Restoring coral reefs through mass larval restoration

Peter Harrison 2016 coral larval restoration site colonies March 2019
Learning how to use a digital microscope

Overview of Impact

Mass larval restoration aims to enhance the rate of recovery of depleted coral populations by culturing and supplying millions of coral larvae and settling them on damaged coral reefs. This technique has been successfully developed and trialled at scales up to 2,500 square metres by Harrison and colleagues on reefs in the Philippines and on the Great Barrier Reef. It can also be applied to restore coral populations on many degraded reefs around the world.
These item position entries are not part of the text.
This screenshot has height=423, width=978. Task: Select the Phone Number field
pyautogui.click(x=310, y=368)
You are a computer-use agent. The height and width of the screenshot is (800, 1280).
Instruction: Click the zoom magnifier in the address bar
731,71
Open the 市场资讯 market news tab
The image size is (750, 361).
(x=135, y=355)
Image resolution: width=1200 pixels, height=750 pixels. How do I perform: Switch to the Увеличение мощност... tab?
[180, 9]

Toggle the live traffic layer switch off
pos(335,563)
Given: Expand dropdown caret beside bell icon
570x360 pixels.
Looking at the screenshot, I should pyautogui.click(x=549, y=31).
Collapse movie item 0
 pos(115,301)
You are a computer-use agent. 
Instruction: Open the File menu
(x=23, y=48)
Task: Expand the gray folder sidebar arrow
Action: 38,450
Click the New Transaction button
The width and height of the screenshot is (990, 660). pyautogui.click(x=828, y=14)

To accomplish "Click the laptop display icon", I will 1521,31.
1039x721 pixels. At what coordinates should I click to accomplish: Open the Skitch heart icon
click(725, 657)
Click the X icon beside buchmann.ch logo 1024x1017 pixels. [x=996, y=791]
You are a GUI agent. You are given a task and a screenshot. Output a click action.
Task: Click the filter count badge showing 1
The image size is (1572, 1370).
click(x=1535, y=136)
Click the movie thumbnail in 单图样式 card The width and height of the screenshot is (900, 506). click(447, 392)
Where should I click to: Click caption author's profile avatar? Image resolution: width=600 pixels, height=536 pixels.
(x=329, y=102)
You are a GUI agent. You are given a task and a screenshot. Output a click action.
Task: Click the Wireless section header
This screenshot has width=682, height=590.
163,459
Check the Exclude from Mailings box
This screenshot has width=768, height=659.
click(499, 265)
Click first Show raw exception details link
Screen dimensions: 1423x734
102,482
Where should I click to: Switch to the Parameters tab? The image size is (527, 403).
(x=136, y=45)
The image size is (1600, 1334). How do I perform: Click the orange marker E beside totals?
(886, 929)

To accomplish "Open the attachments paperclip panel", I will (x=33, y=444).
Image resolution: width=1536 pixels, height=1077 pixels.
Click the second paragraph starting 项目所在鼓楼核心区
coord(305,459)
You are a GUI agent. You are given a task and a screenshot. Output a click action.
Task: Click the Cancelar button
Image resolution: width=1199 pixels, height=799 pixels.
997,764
Mass larval restoration has advantages over traditional coral fragmentation and coral gardening approaches, which rely on asexual clones and therefore have low genetic diversity. Instead, larval restoration uses millions of sexually produced coral larvae with high genetic diversity that enables increased potential for recovery and resilience to disturbances.

Peter Harrison hammering star pickets underwater

For more than 30 years Professor Peter Harrison has been researching the reproduction of foundation coral communities on reefs around the world. His co-discovery of mass coral spawning in the late 1980s was of major significance to the scientific and wider community, and changed our understanding of how and when corals reproduce. That discovery also stimulated Peter’s idea to use mass spawning events to restore damaged coral communities using millions of genetically diverse coral larvae.

Since 2013 Peter Harrison has been working with colleagues in the Philippines to re-establish coral populations on badly degraded reef systems. This work funded by the Australian Centre for International Agricultural Research (ACIAR) used mass coral larval restoration (sometimes called reseeding) to create new coral populations. The technique involves harvesting of coral eggs and sperm during mass spawning events, growing the larvae in enclosures on the reef or in culture tanks and releasing them onto dead coral areas to increase the rate of recruitment of juvenile corals. Larvae cultured after spawning in April 2013 and placed on highly degraded reef areas in northwestern Philippines were found, three years later, to be sexually reproductive and successfully spawning (Scientific Reports paper freely available online at www.nature.com/articles/s41598-017-14546-y)

That initial project with PhD student Dexter dela Cruz demonstrated how this innovative method can be used successfully to aid in coral restoration, the first in the world to do so. Unlike alternative laboratory-based restoration methods this reef-based approach can be more efficient, effective and relatively low cost at larger scales.

Following additional small scale trials in 2016 and 2017 on the southern Great Barrier Reef, Harrison and colleagues are currently working on coral larval restoration on peak tourism reef areas near Cairns in the northern Great Barrier Reef that has been badly affected by recent mass coral bleaching events.

This innovative larval restoration method enables the coral recovery process to occur at a much faster rate than would naturally occur without intervention, and the process is rapidly evolving to encompass larger reef scales.